SAN VALENTINO, CON LO SCRIGNO DELL’AMORE IL VINO CATALDI MADONNA SEGUE OVUNQUE GLI INNAMORATI


OFENA – Due calici, una bottiglia di vino. Il cavatappi per aprirla. Due cioccolatini. I più romantici in circolazione e dei piccoli cadeaux. Ecco gli elementi essenziali per festeggiare il giorno degli innamorati ovunque ci si trovi. E tutti sono racchiusi in una scatola.

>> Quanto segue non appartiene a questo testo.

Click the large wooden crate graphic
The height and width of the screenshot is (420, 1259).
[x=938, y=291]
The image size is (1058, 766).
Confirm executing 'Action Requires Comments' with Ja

A ideare “Lo Scrigno dell’Amore”, è Giulia Cataldi Madonna. La giovanissima vignaiola, al timone dell’azienda di famiglia, che dal padre Luigi ha ripreso la passione per il vino, l’eccentricità e la creatività inarrestabile, ha pensato a un vero kit per San Valentino, l’ultima trovata di questa dinamica cantina con sede a Ofena, il comune in provincia dell’Aquila alle pendici del Gran Sasso considerato il “forno d’Abruzzo”, un anfiteatro naturale che giace sotto il Calderone, l’ultimo ghiacciaio degli Appennini.

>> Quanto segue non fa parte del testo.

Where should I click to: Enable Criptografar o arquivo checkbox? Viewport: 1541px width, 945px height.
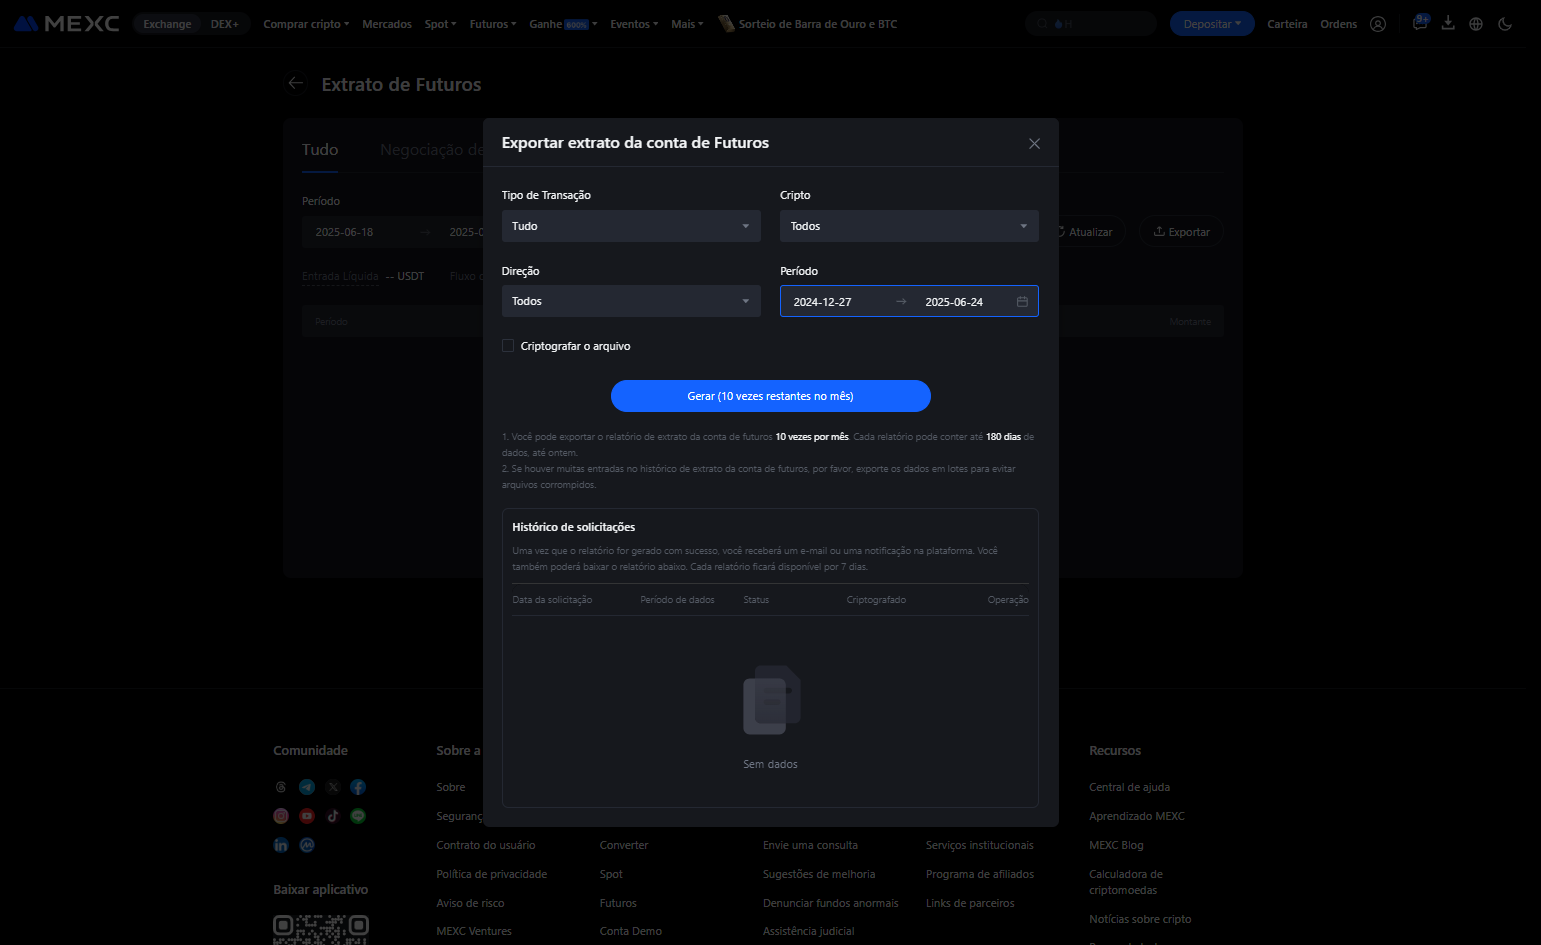click(x=508, y=346)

“Il senso dello Scrigno dell’Amore è di far passare un momento spensierato alle persone in questa fase storica così pesante. Con le regole che cambiano, a volte non è chiaro cosa si può o non si può fare – spiega a Vq Giulia, classe 1992, quarta generazione di vignaioli – , allora noi abbiamo cercato di essere presenti in maniera delicata con un’idea per far compagnia ai nostri clienti. L’idea è di consentire alle coppie di festeggiare dove si vuole, con la bottiglia di vino, elemento di convivialità che può essere portata ovunque. Ma lo Scrigno può essere un regalo da donare a chiunque: la mamma, un amico. Insomma l’amore ha tante forme e declinazioni, l’amicizia, la famiglia. Non ci sono limiti”.

“Ecco che con lo Scrigno dell’Amore, si può scegliere di andare in riva al mare, in montagna – continua Giulia – tornare nel luogo del primo incontro o magari del primo bacio”.

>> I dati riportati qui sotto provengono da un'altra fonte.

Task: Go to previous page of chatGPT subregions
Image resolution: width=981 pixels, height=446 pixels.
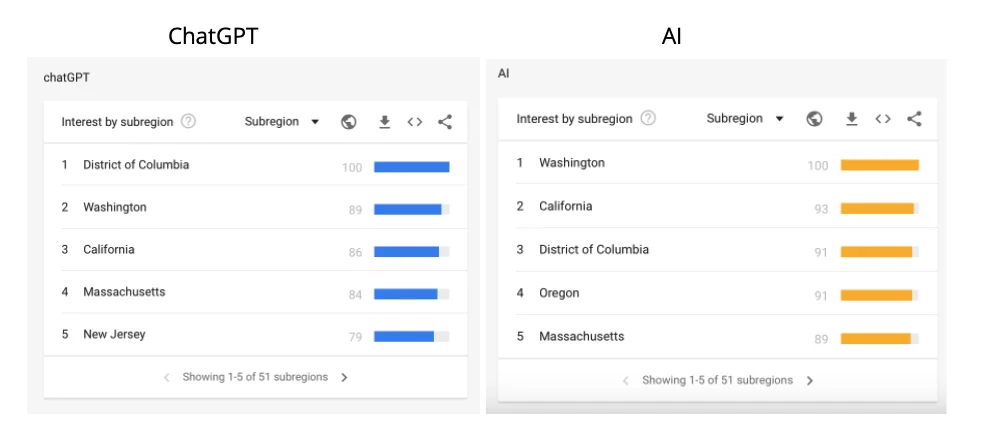Action: pos(167,378)
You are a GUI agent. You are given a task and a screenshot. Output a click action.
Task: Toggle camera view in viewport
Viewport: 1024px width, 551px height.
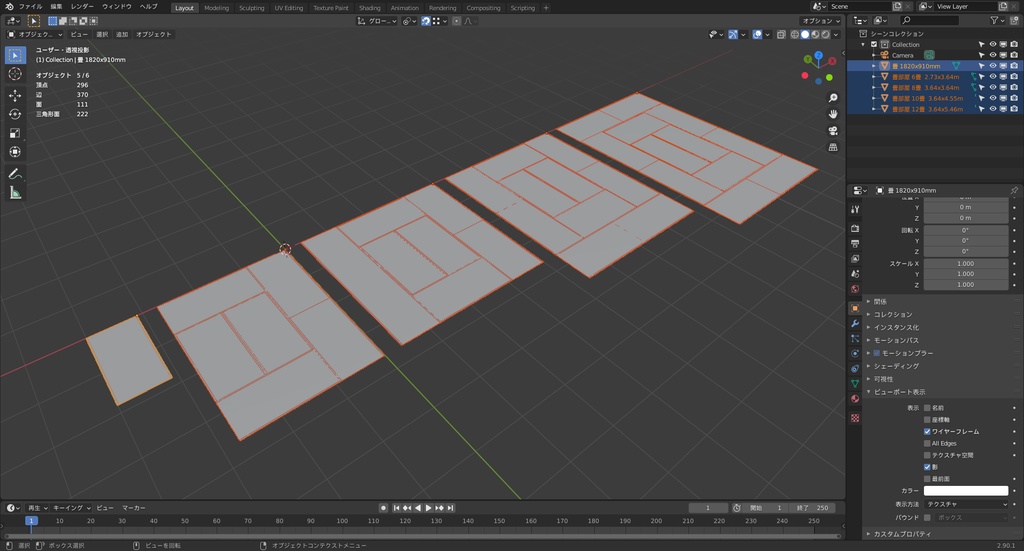point(833,131)
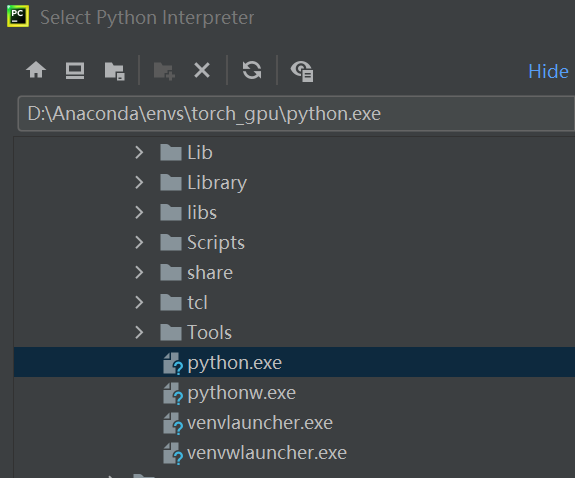Toggle show hidden files and directories
The height and width of the screenshot is (478, 575).
(302, 71)
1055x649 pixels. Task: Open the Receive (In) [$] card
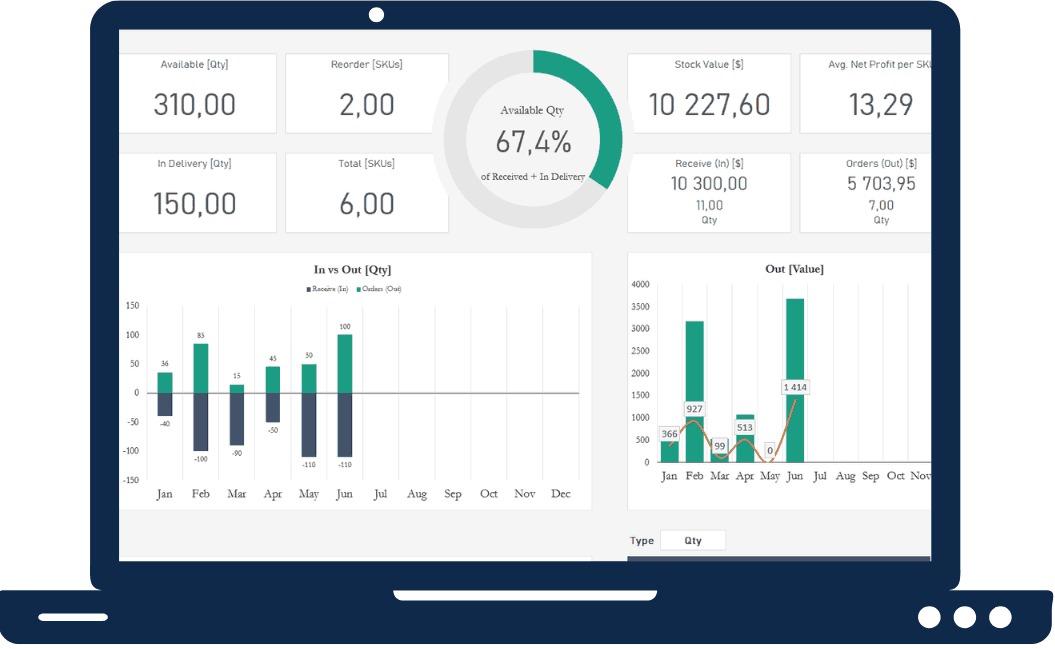point(709,192)
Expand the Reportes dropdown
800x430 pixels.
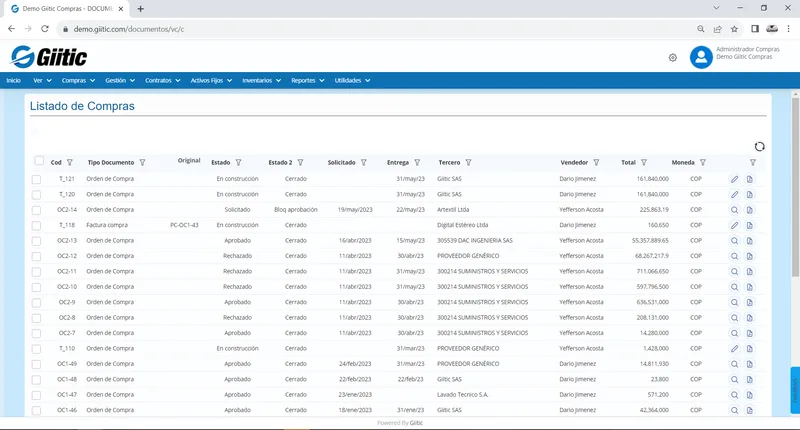pyautogui.click(x=308, y=81)
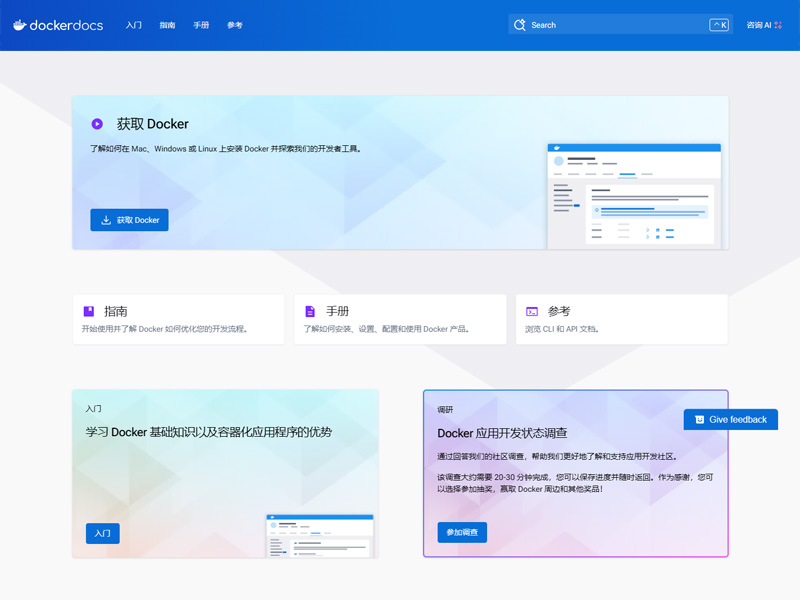800x600 pixels.
Task: Open the 指南 menu in the top navigation
Action: click(x=167, y=24)
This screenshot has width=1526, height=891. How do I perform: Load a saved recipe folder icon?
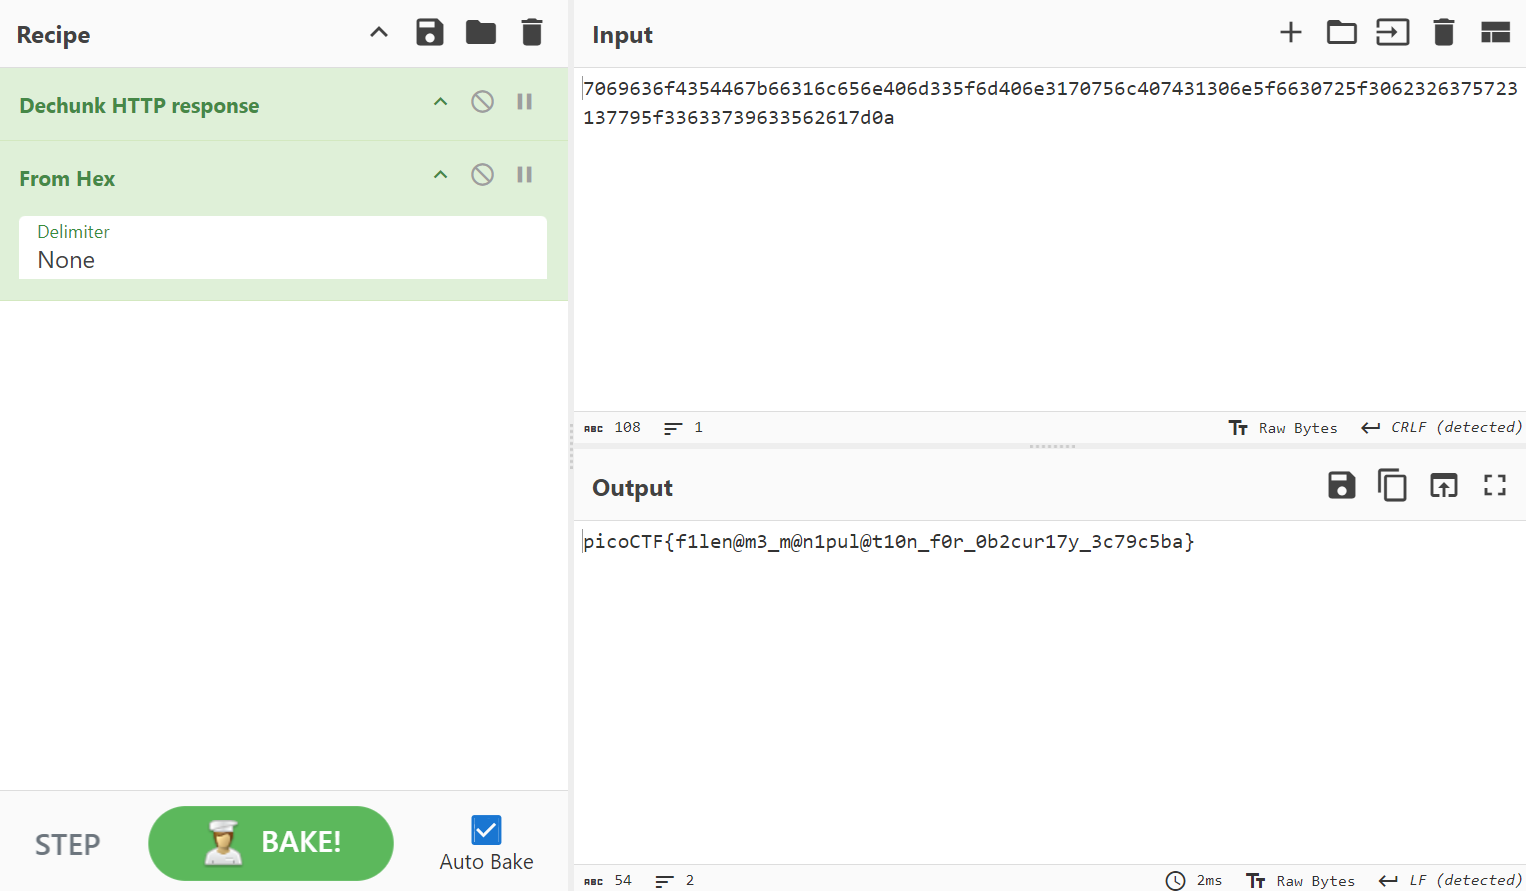pyautogui.click(x=480, y=33)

Il kit è composto da una scatola elegante, con due cuori rossi. Aprendola si trova una bottiglia Cataldi Madonna, due calici, il cavatappi, due portachiavi a forma di tappo di sughero, un cuore di peluche con la dedica “I love you” e due baci perugina. “Abbiamo inserito la linea Malandrino – continua Giulia – e quindi si può scegliere tra Trebbiano, Cerasuolo, Montepulciano e Pecorino Giulia, ma per chi volesse qualche modifica c’è una piccola variazione sul costo finale”.

Da quando la vignaiola ha lanciato lo Scrigno sui social, sono arrivate richieste da ogni parte d’Italia, “persino dall’Inghilterra – rivela la produttrice – ma la scatola non può essere spedita perché è molto delicata”. In compenso però, Giulia è riuscita a portarla in giro per l’Abruzzo, dalla costa ai monti, da nord a sud della regione. “Teramo, Mosciano, Giulianova, Villamagna, Ortona, San Vito, Francavilla, Sulmona. Lo Scrigno è arrivato ovunque”, dice ancora Giulia.

Il kit è stato anche inserito nel menù degustazione pensato proprio per San Valentino, nel ristorante Paneolio a Poggio Picenze (L’Aquila) e da Peccati di Brace a Teramo. “Per noi è molto importante collaborare con le realtà del territorio, crediamo sia un grande punto di forza. Ed è altrettanto importante coccolare sempre i nostri consumatori”.